The Agricultural Revolution gave rise to what we now see as civilization itself. The Industrial Revolution resulted in an industrial society organized around jobs that has shifted over 80 percent of the population off the farm and into urban centers, and in which “corporations such as General Motors, Standard Oil, and U.S. Steel … achieved the scale and power of nations in just a matter of decades.” Davidow and Malone note that the “good jobs” that industrial firms like that provided, with decent salaries, benefits, relative security, and self-esteem and solidarity tied to the workplace, have been a relatively recent phenomenon that “has been with us for less than seventy-five years.” And they are becoming increasingly rare again.
The technologies that are replacing previously institutional services are often cheap and free to use, driving down both costs and profits, and rarely create new markets or secondary benefits as Industrial Age technologies did (think of the automobile > highways > suburbs > shopping centers, etc.). They are, in the authors’ words, “efficiency engines” that fail to produce ancillary opportunities or added jobs, but remove the need for jobs altogether by replacing humans with machines, and actually decrease the size of markets. Think of the newspaper business, postal service, and even Hallmark, which have all seen precipitous job losses. Think of streaming music platforms that have made it easier than ever to get music, and grown into multibillion-dollar businesses in the process, but have shuttered retail record stores, and “eliminated far more jobs than they’ve created, directly or indirectly,” at the same time that “they have greatly reduced the flow of revenue to artists.” As they explore how the rise of autonomous vehicles will upend transportation and the trucking industry, and how information proxies like the financial services industry and much of physical retail will be automated, we understand how those job losses are just just early harbingers of what is to come.
The picture they paint of the future is largely one of increased abundance, but also of an increased concentration of wealth and income inequality. That is, if there are opportunities left to make any income at all—opportunities that are already in decline, leaving many already un- and underemployed.
The immediate consequence of this has been large numbers of people living lives of despair.
Our economy is now bipolar, with a traditional economy at one end and a virtual one at the other. The traditional economy is biased toward inflation. The economy at the other end, the Autonomous Economy, is biased toward deflation.

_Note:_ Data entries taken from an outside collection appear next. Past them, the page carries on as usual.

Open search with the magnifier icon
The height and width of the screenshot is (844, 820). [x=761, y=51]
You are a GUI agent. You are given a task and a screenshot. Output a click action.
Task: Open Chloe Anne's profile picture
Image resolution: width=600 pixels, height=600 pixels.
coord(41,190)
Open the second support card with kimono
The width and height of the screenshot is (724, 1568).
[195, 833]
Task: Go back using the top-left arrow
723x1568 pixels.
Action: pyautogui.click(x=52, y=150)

“The middle class,” the authors observe, “is mired in this bipolar trough.” The cost of basic necessities like food, housing, and healthcare is rising—sometimes dramatically—and that is before throwing in the cost of higher education, which has left so many burdened by debt before they even get started in jobs where, if they still exist, wage stagnation has resulted in real incomes that haven’t risen in more than a generation.

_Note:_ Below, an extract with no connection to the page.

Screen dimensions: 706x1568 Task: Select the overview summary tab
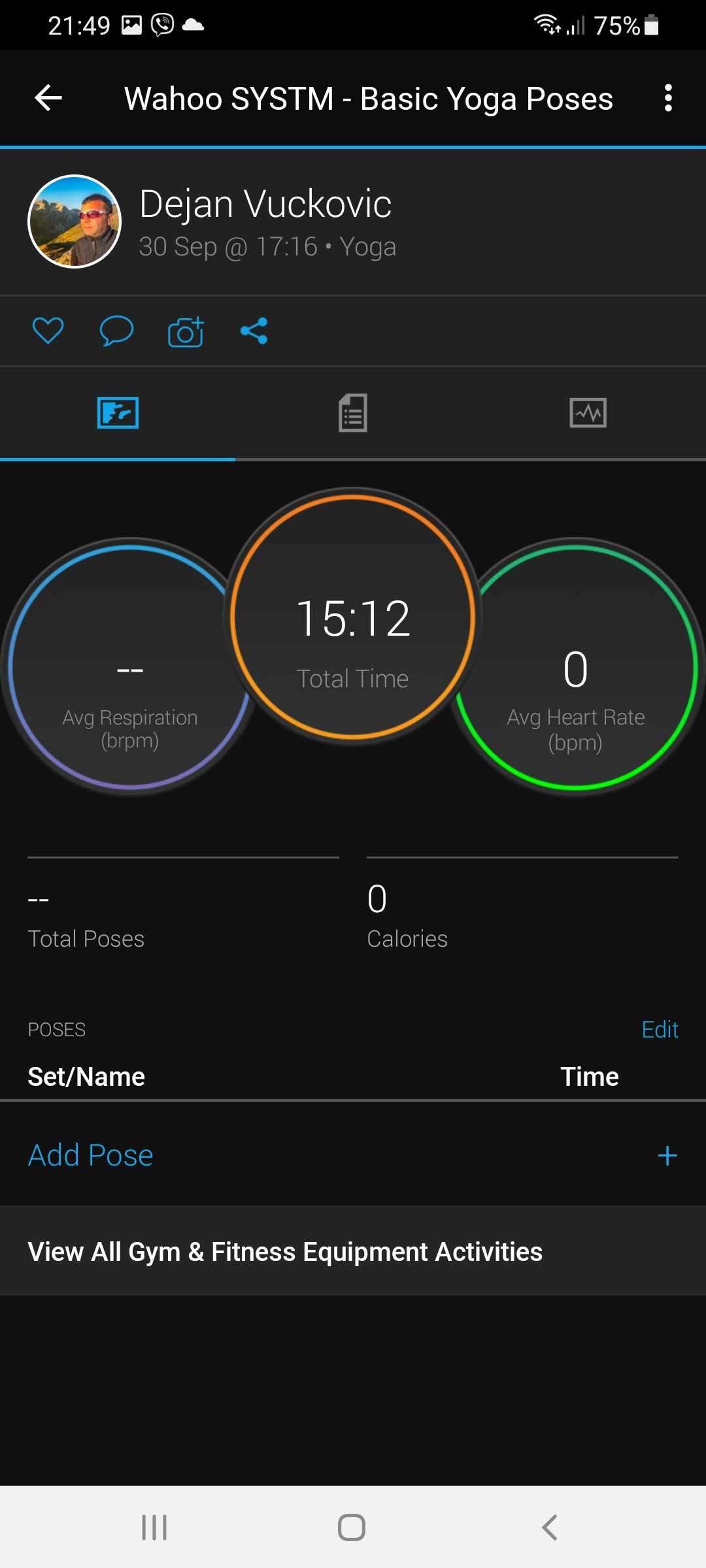[x=118, y=413]

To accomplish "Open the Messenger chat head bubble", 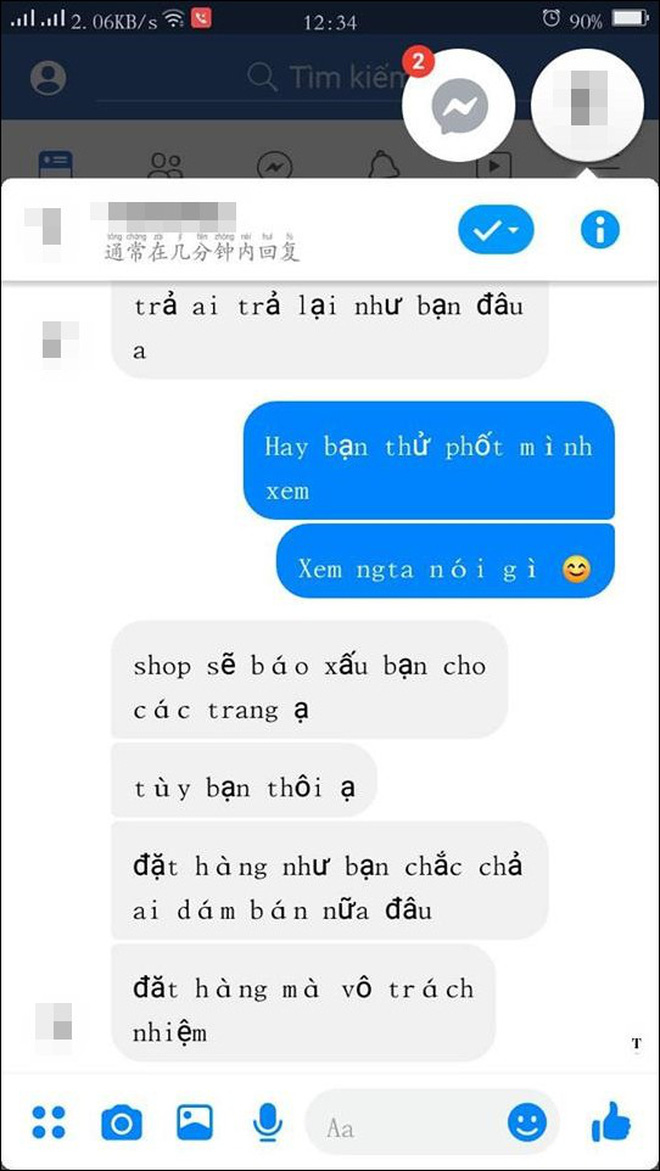I will (x=459, y=105).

They also assert that the link between increases in per capita GDP and overall quality of life has been broken. Contrary to others’ popular prognosis, they show how worker productivity has, in fact, increased, but it is non-monetizable productivity—especially for workers, and often even for employers. Clayton Christensen’s theory of "disruptive innovation" may still hold true, as new businesses and new business models replace older ones…
But this time things will also be different, because many of the businesses that replace existing ones will make markets smaller. … Newspapers were big business, but the online news services that replaced them employ fewer people and make less money. An application that facilitates the direct transfer of funds will generate less revenue per customer than a credit card company does.
This is one of the reasons why they believe the idea that we are in the midst of a Fourth Industrial Revolution is not only inadequate, but false—that it doesn’t accurately describe the extent or type of the change we find ourselves in. And if we don’t face that reality, we risk applying old rules and solutions to what are fundamentally new phenomena and challenges:
Industrial Revolutions have been about physical products that are produced by physical machines and distributed by physical trucks, trains, and ships, in environments controlled by human hands and minds. The Autonomous Revolution is about autonomous workers, autonomous systems, and of a life lived sometimes in the physical world, sometimes at the intersection of the virtual world and the physical world, and others times completely in virtual space. Humans controlled the machines that replaced their muscle power, but the autonomous machines that we have created will increasingly control us.
To imagine what those kind of structural transformations look like, consider just the recent changes in how we create and consume media:
The physical infrastructures that support media have changed … Screens, smartphones, and fiber optic cables have replaced newstands, delivery trucks, and printing presses. Media business models are different. … In the past, broadcast television was free and you paid for your local newspaper. Today, you subscribe to online video services but can read hundreds of newspapers, from every corner of the world, on your screens for free.
All of this took place rather seamlessly to us as consumers of the media, but not to those who work in those industries. Of course, some propitiously positioned companies have built platforms that have brought them enormous wealth and power in this transformation. Just as previous phase changes in the Agricultural and Industrial Revolutions have given rise to powerful empires, Davidow and Malone explain how…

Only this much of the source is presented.